→ **Cel zadania 1**
Odpowiedz na podstawie tekstu o finansowaniu klubów koszykarskich na poniższe pytania.
(a) Między którymi dwiema ligami tekst wskazuje dużą przepaść finansową?
(b) Z czym Dolny porównuje klub koszykarski w Europie?
(c) Jakie trzy główne źródła budżetów klubowych w NBA wymienia Dolny?
→ **Cel zadania 2**
Powtórz dosłownie fragment tekstu o finansowaniu klubów koszykarskich od słów „Prezes Andrzej Dolny Prezes” aż do słów „- mówi Dolny.” włącznie.
→ **Cel zadania 3**
Kontynuuj tekst o finansowaniu klubów koszykarskich od miejsca, w którym się kończy.

Zachowując wszelkie proporcje można się mocno zastanawiać, jak przenieść sposoby finansowania klubu z NBA na PLK, skoro pomiędzy tymi ligami jest tak duża przepaść finansowa.

Prezes Andrzej Dolny Prezes Andrzej Dolny
- Problem polega na tym, że klub koszykarski w Europie jest reklamowym słupem ogłoszeniowym. Zupełnie inaczej wygląda to w NBA. Klub czy zespół jest tam produktem i wartością samą w sobie. Upraszczając, możemy zidentyfikować trzy główne źródła budowy klubowych budżetów w NBA, które są mniej więcej równe. Stanowią je: prawa telewizyjne, dochód biletowy/karnetowy oraz trzecia grupa - zawierająca catering, gadżety plus wpływy od sponsorów. Ci ostatni budują swoją komunikację w oparciu o markę klubu. Jak wiemy u nas sytuacja jest zgoła odmienna. Czy jednak da się to zmieć w krótkim terminie? Nie. W średnim terminie? Też nie. W długim? Być może - mówi Dolny.

→ **Dane wejściowe**

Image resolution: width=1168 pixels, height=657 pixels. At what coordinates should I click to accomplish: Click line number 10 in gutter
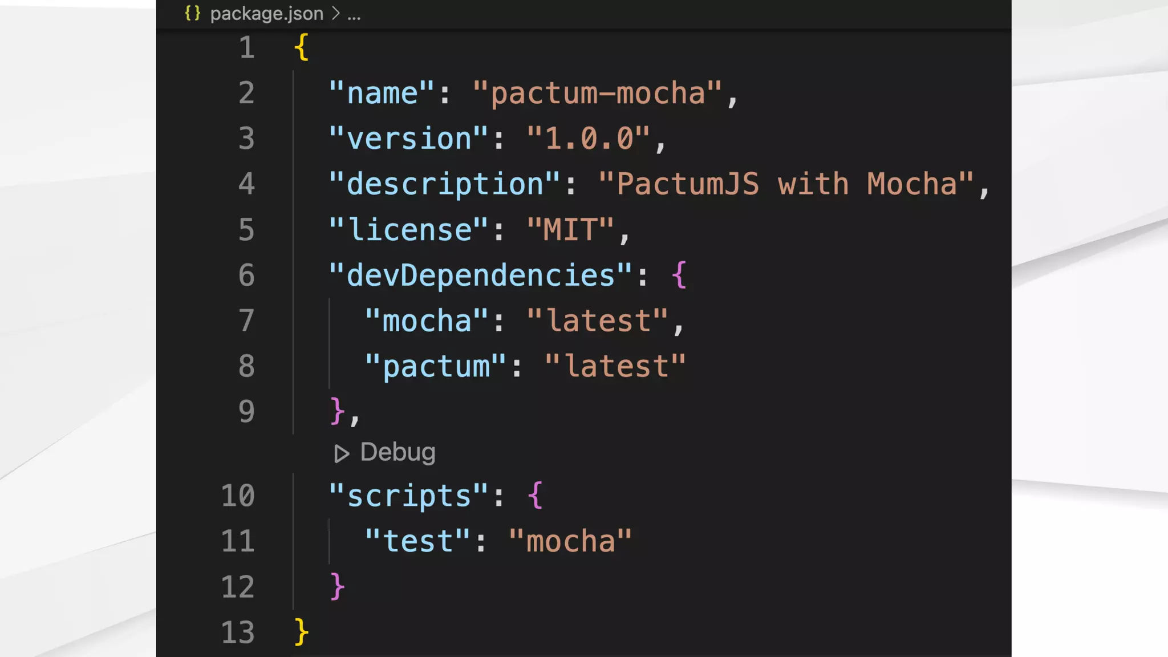coord(238,496)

→ **Odpowiedź 1**
(a) Między NBA a PLK.
(b) Z reklamowym słupem ogłoszeniowym.
(c) Prawa telewizyjne, dochód biletowy/karnetowy oraz trzecia grupa obejmująca catering, gadżety i wpływy od sponsorów.

→ **Odpowiedź 2**
Prezes Andrzej Dolny Prezes Andrzej Dolny
- Problem polega na tym, że klub koszykarski w Europie jest reklamowym słupem ogłoszeniowym. Zupełnie inaczej wygląda to w NBA. Klub czy zespół jest tam produktem i wartością samą w sobie. Upraszczając, możemy zidentyfikować trzy główne źródła budowy klubowych budżetów w NBA, które są mniej więcej równe. Stanowią je: prawa telewizyjne, dochód biletowy/karnetowy oraz trzecia grupa - zawierająca catering, gadżety plus wpływy od sponsorów. Ci ostatni budują swoją komunikację w oparciu o markę klubu. Jak wiemy u nas sytuacja jest zgoła odmienna. Czy jednak da się to zmieć w krótkim terminie? Nie. W średnim terminie? Też nie. W długim? Być może - mówi Dolny.

→ **Odpowiedź 3**
Porównując konstrukcję budżetów na pierwszy rzut oka widać, że w TBL, klub oparty na standardach NBA nie przetrwałby nawet miesiąca. W Polsce wpływy z biletów stanowią skromny ułamek budżetów klubu. Przychody ze sprzedaży wejściówek najczęściej nie rekompensują nawet kosztu organizacji meczu. Podobnie jest z prawami telewizyjnymi, czy cateringiem i gadżetami.

- Ci, którzy mówią, że siła nabywcza Amerykanów jest większa niż Polaków, zapominają o dalszej części wyliczanki. Przeciętny Amerykanin zarabia około trzykrotnie więcej niż przeciętny Polak. Jeżeli najdroższy bilet na mecz Trefla kosztuje 25 zł, to oznacza, że mieszkaniec Stanów Zjednoczonych mógłby oczekiwać w USA ceny porównywalnej - około 75 złotych. Tymczasem bilet na mecz przedsezonowy kosztuje od 35 do 1200 dolarów. Jeśli przyjmiemy średnią cenę biletu w przeciętnym miejscu, to wyjdzie nam koszt ok 60-70 dolarów. Uwzględniając nawet parytet nabywczy, cena nadal jest około trzykrotnie wyższa niż w Polsce - wylicza prezes Trefla.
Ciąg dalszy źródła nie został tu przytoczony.